======== DATASET RECORDS ========

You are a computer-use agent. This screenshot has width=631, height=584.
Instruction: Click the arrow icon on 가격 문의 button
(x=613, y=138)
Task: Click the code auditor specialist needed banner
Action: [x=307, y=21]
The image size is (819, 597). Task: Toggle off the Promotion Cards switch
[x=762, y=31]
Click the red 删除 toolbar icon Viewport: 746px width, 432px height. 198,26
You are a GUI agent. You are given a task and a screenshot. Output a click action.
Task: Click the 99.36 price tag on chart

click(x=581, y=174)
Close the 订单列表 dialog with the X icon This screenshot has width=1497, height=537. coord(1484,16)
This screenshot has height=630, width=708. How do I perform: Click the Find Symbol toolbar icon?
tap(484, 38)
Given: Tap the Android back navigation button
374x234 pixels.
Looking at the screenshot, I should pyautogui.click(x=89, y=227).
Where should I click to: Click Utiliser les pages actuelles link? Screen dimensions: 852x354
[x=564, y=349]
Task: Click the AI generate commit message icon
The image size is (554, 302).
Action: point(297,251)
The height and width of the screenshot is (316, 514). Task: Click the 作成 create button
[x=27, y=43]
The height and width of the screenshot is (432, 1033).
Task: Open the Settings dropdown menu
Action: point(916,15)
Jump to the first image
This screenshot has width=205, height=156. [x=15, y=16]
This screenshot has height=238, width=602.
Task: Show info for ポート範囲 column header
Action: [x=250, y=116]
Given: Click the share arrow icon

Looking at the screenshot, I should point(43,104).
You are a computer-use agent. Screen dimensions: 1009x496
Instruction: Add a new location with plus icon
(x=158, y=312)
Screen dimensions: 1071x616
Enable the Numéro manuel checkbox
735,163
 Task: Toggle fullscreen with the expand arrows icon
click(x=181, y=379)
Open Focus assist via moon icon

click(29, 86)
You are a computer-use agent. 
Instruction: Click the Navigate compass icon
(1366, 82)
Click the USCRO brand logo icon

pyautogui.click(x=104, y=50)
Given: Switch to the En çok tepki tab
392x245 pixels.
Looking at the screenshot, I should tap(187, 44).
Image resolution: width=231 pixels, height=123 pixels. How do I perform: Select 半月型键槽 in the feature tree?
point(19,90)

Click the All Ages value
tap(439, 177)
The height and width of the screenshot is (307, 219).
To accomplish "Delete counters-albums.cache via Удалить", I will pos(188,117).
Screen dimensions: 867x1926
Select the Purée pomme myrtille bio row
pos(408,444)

========

WHAT NEEDS TO BE DONE: Check each line above for the word "computer" and copy every line that has it.

ANSWER SPACE:
You are a computer-use agent. This screenshot has width=631, height=584.
You are a computer-use agent. Screen dimensions: 1009x496
You are a computer-use agent. 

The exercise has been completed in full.